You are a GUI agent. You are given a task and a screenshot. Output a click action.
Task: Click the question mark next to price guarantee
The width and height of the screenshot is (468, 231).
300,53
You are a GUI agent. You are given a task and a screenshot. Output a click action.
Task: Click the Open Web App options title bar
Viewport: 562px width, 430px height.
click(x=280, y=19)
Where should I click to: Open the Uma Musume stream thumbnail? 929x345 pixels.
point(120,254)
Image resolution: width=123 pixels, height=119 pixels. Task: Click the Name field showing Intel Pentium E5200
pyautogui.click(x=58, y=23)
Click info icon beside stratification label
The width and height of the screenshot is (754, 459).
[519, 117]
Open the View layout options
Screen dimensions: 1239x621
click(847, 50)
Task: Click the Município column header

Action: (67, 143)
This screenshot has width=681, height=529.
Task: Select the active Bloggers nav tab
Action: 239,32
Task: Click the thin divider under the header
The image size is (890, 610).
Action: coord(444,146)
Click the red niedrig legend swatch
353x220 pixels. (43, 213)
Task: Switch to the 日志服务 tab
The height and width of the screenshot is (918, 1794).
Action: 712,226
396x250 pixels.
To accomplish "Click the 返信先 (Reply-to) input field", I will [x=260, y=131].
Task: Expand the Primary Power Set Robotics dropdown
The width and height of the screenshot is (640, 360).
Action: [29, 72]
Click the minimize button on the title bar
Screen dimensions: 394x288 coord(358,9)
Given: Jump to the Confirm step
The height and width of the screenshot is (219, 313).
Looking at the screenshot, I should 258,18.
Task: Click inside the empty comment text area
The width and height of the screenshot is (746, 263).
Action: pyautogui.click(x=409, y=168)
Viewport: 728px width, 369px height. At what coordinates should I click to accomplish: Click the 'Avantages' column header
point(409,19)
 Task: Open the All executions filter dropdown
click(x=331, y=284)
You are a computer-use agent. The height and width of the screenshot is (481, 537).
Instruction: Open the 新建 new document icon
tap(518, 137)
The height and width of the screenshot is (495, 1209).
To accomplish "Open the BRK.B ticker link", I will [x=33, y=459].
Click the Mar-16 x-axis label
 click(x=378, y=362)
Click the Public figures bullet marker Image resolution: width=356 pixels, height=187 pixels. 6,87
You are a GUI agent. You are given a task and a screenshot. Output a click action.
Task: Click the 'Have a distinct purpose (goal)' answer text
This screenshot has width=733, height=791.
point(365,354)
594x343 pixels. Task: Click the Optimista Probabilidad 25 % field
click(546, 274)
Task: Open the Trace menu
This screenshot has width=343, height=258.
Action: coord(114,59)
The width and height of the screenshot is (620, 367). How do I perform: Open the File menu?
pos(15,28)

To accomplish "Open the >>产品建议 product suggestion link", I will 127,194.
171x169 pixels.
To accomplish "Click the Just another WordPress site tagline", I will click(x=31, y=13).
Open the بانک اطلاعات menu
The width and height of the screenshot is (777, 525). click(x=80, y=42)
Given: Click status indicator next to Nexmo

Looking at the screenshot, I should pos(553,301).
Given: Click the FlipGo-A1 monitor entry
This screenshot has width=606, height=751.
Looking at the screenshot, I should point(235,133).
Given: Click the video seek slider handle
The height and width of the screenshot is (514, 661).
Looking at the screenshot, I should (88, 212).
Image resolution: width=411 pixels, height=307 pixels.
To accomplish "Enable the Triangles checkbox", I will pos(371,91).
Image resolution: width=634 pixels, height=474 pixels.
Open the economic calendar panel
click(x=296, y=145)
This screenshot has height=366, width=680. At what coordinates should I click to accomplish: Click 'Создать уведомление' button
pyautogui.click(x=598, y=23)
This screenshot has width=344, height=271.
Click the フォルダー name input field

◇ ◇ ◇

**ACTION ITEM**
When you reach the line holding "Task: Click the Município column header" in the records above, begin reproducing exactly, stop after the line holding "Click the Public", and output nothing else.

**EXPECTED ANSWER**
Task: Click the Município column header

Action: (67, 143)
This screenshot has width=681, height=529.
Task: Select the active Bloggers nav tab
Action: 239,32
Task: Click the thin divider under the header
The image size is (890, 610).
Action: coord(444,146)
Click the red niedrig legend swatch
353x220 pixels. (43, 213)
Task: Switch to the 日志服务 tab
The height and width of the screenshot is (918, 1794).
Action: 712,226
396x250 pixels.
To accomplish "Click the 返信先 (Reply-to) input field", I will [x=260, y=131].
Task: Expand the Primary Power Set Robotics dropdown
The width and height of the screenshot is (640, 360).
Action: [29, 72]
Click the minimize button on the title bar
Screen dimensions: 394x288 coord(358,9)
Given: Jump to the Confirm step
The height and width of the screenshot is (219, 313).
Looking at the screenshot, I should 258,18.
Task: Click inside the empty comment text area
The width and height of the screenshot is (746, 263).
Action: pyautogui.click(x=409, y=168)
Viewport: 728px width, 369px height. At what coordinates should I click to accomplish: Click the 'Avantages' column header
point(409,19)
 Task: Open the All executions filter dropdown
click(x=331, y=284)
You are a computer-use agent. The height and width of the screenshot is (481, 537).
Instruction: Open the 新建 new document icon
tap(518, 137)
The height and width of the screenshot is (495, 1209).
To accomplish "Open the BRK.B ticker link", I will [x=33, y=459].
Click the Mar-16 x-axis label
 click(x=378, y=362)
Click the Public figures bullet marker Image resolution: width=356 pixels, height=187 pixels. 6,87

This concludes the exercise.